Jair Bolsonaro vai continuar atacando as instituições republicanas. Faz parte da sua ação política. Ele não combina com o Estado democrático de Direito. E não é de hoje. Agiu desta forma durante 30 anos de vida parlamentar. Os mandatos serviram para vociferar contra as liberdades democráticas e os valores constitucionais sem que tivesse a resposta adequada, inclusive no campo legal. Agiu à semelhança de Adolf Hitler. O seu confrade alemão utilizou da Constituição de Weimar para destruir a República alemã. Bolsonaro usou e abusou das garantias legais da Constituição Cidadã. Foi tratado como um insano, um cidadão próximo da interdição, absolutamente irresponsável e que, sequer, mereceria algum tipo de resposta dos democratas e, muito menos, do Judiciário.

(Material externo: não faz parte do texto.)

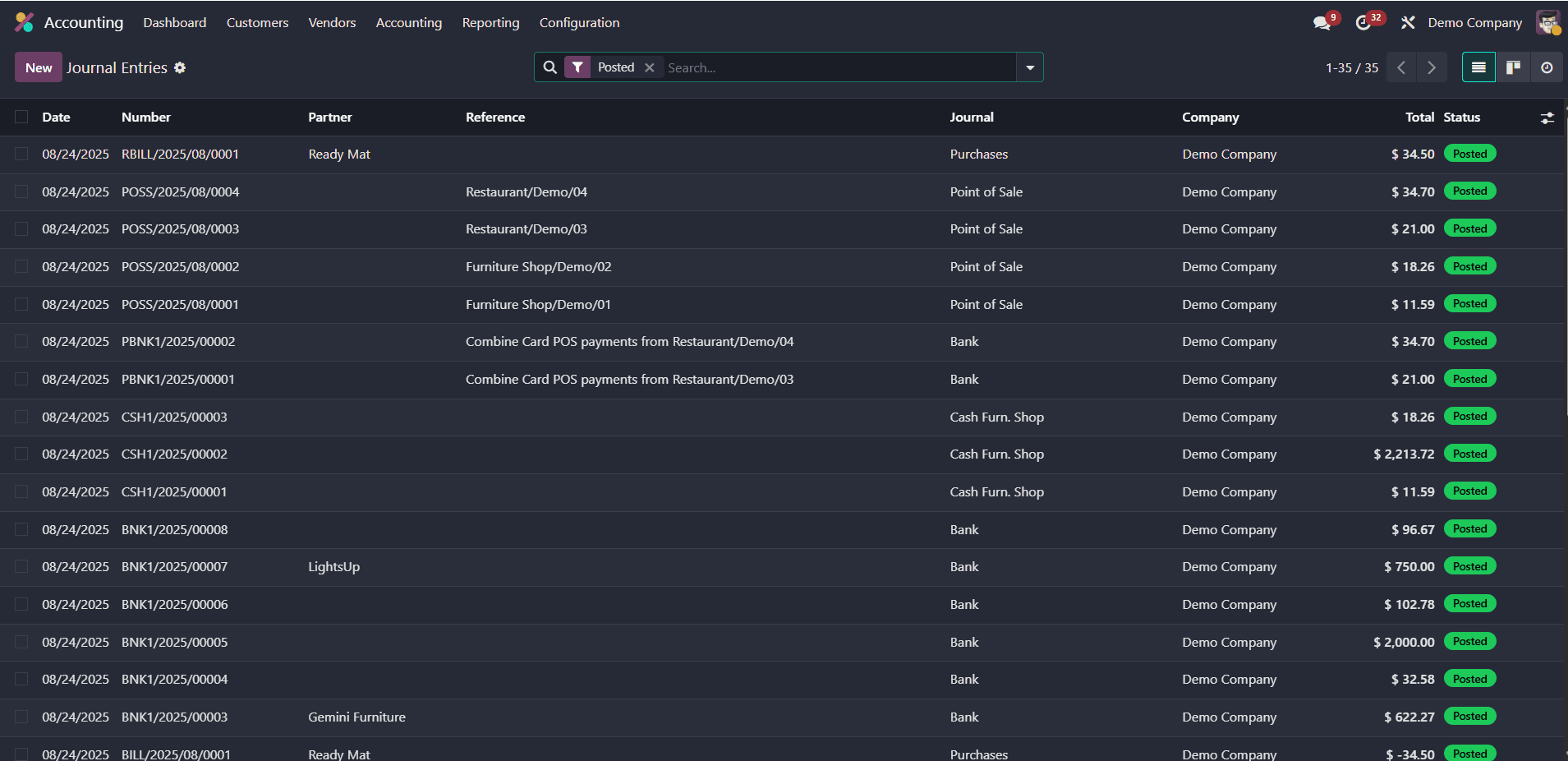Open Journal Entries gear settings
Image resolution: width=1568 pixels, height=761 pixels.
tap(180, 68)
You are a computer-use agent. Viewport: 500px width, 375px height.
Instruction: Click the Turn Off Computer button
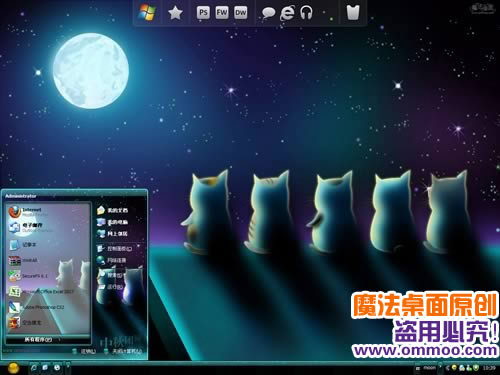pos(123,351)
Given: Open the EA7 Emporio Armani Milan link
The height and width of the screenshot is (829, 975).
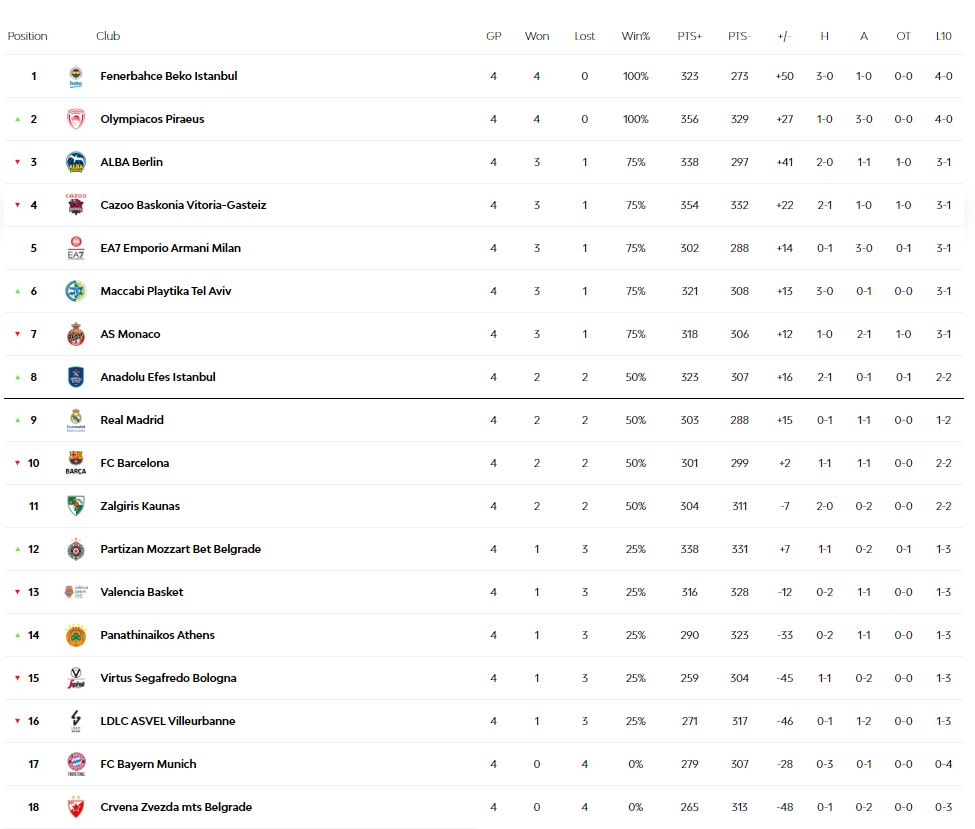Looking at the screenshot, I should pos(170,248).
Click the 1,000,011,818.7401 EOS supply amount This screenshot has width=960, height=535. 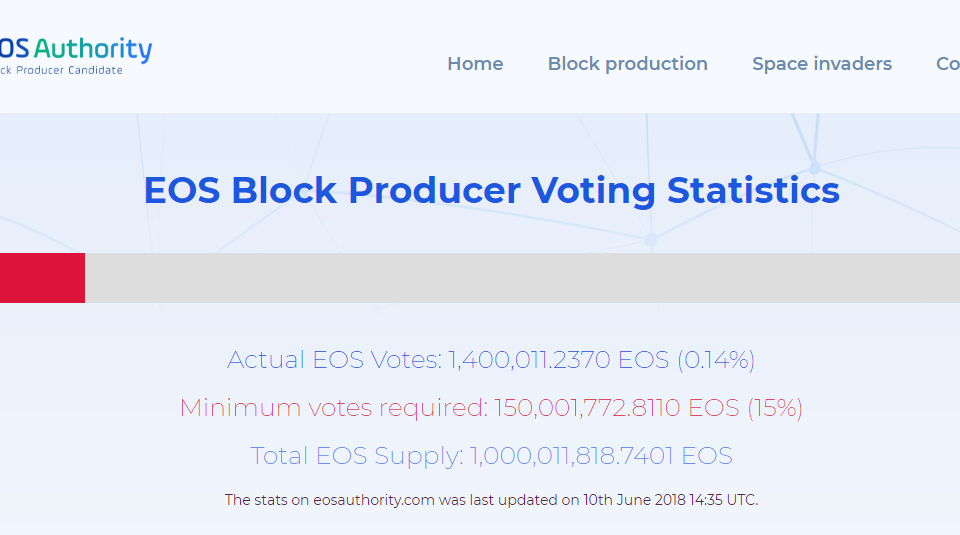(x=601, y=455)
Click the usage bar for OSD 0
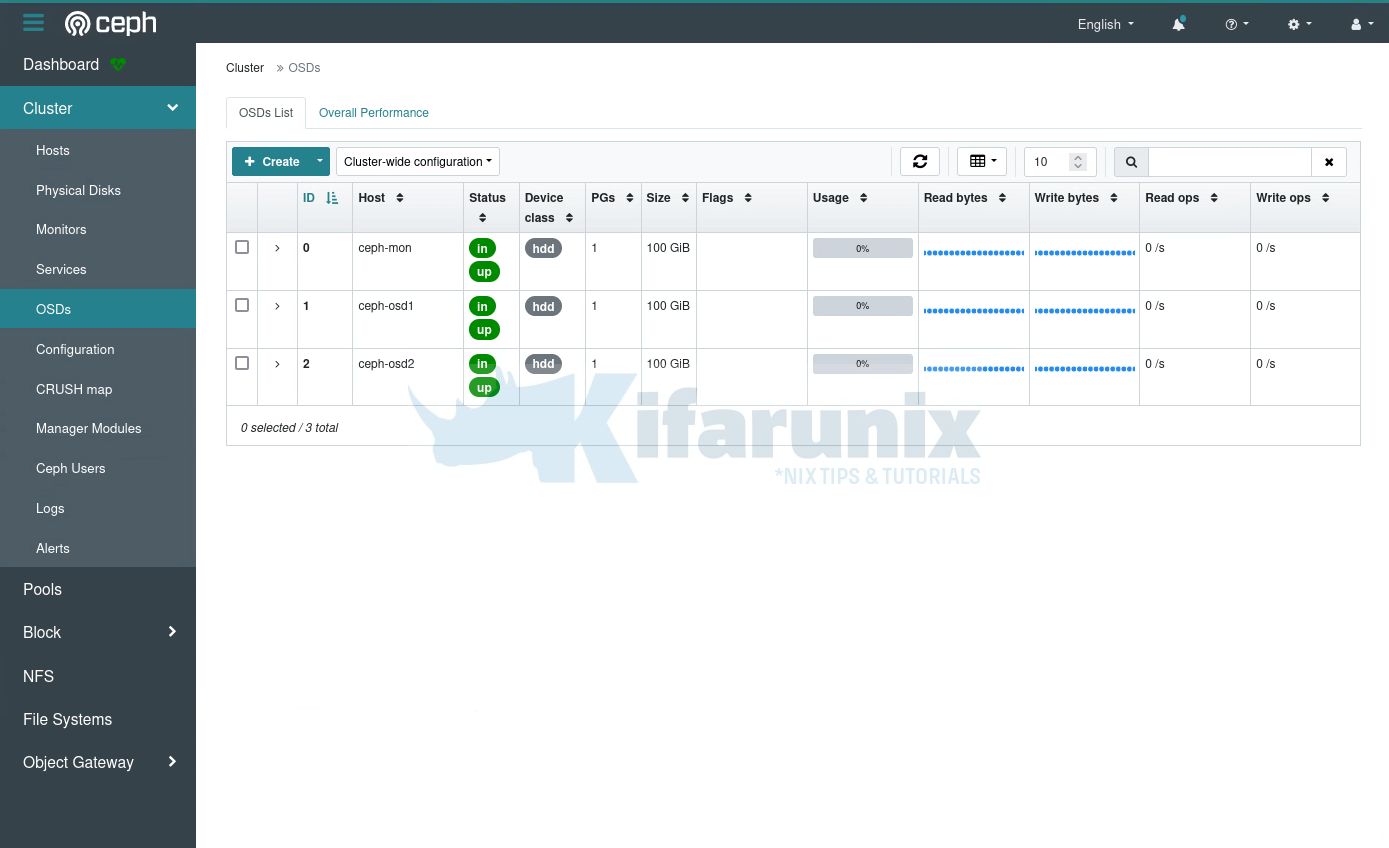The width and height of the screenshot is (1389, 848). (x=862, y=248)
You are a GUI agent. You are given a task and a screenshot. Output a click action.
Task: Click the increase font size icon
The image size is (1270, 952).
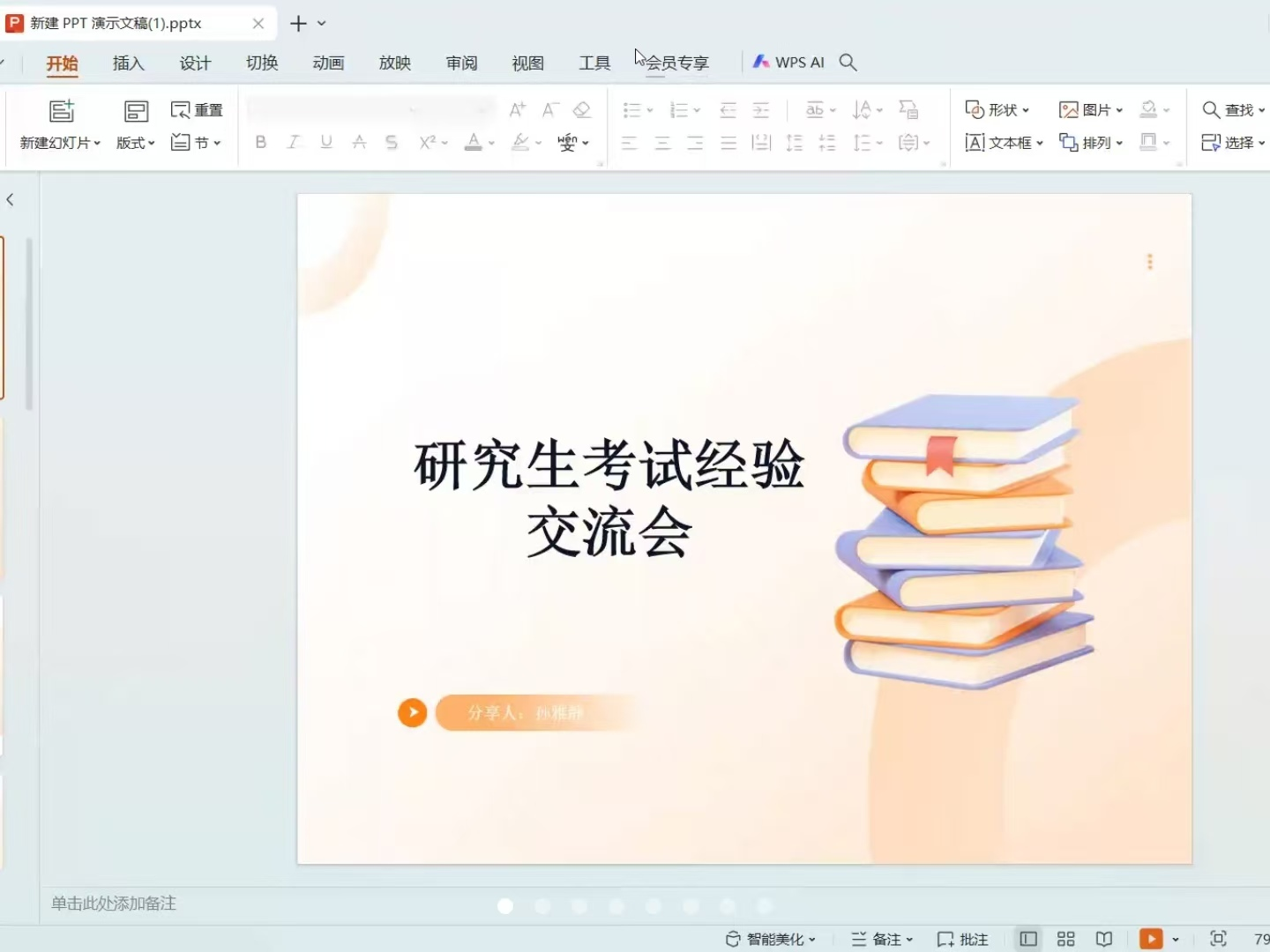[518, 110]
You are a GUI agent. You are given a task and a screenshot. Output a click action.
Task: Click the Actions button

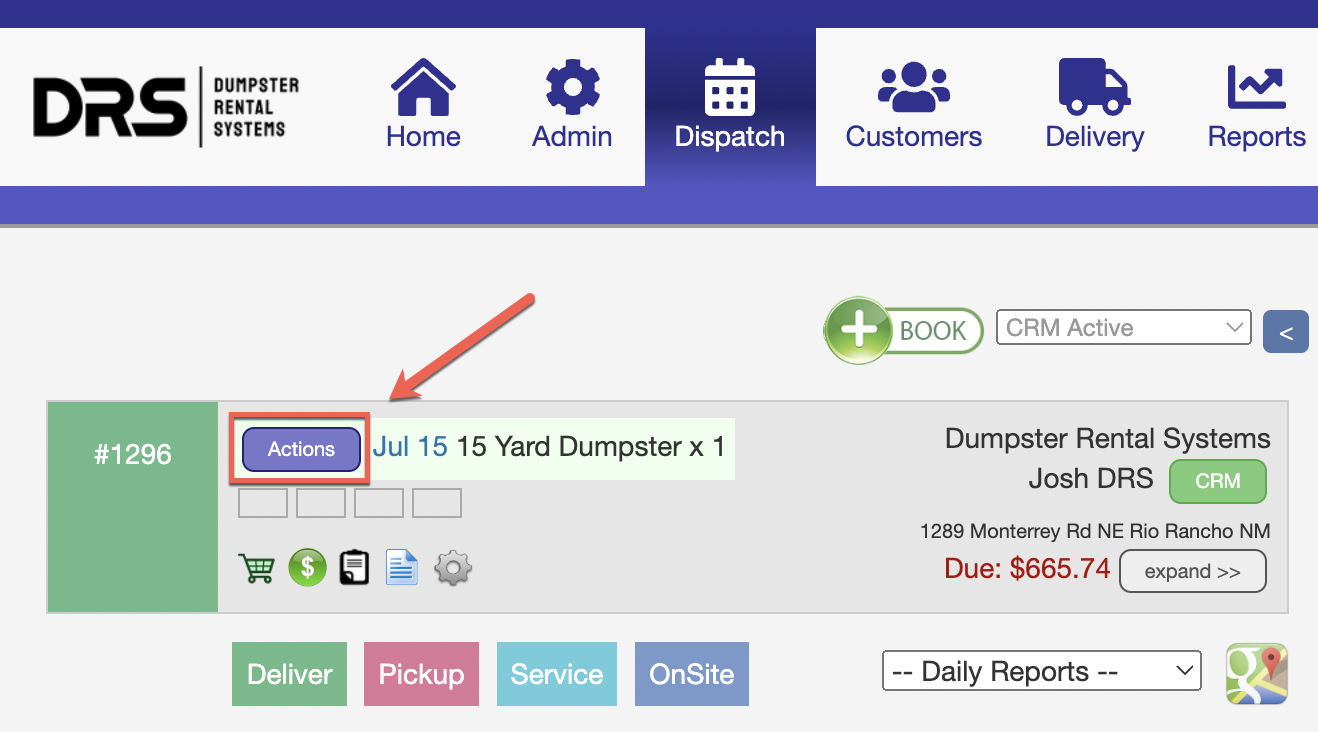point(301,449)
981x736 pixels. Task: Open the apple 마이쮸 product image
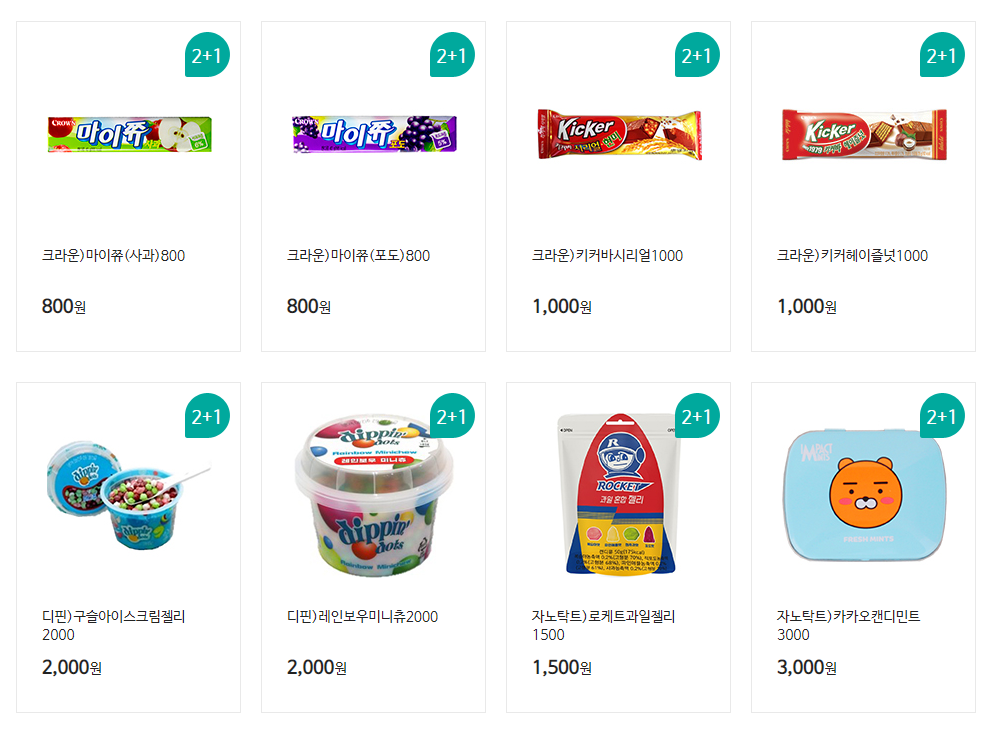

O tempo foi passando e as diatribes bolsonaristas foram se transformando em motivo de chacotas, blagues, que eram repetidas como se merecessem ser apreciadas pelo conteúdo agressivo, mas — e aí estava um dos erros — inofensivo. Isto acabou levando uma parcela da população a encontrar no parlamentar uma identidade, uma proximidade com base no senso comum, típico da filosofia das massas. Bolsonaro entendeu que não bastava ser parlamentar: era necessário repetir à exaustão um discurso extremista, antidemocrático, e de defesa da violação dos direitos humanos. Vocalizar odes às ditaduras do continente também fazia parte do seu cardápio político demoníaco. Criou um personagem que foi ficando maior a cada fracasso das instituições na defesa da moralidade republicana, da segurança pública e do progresso econômico.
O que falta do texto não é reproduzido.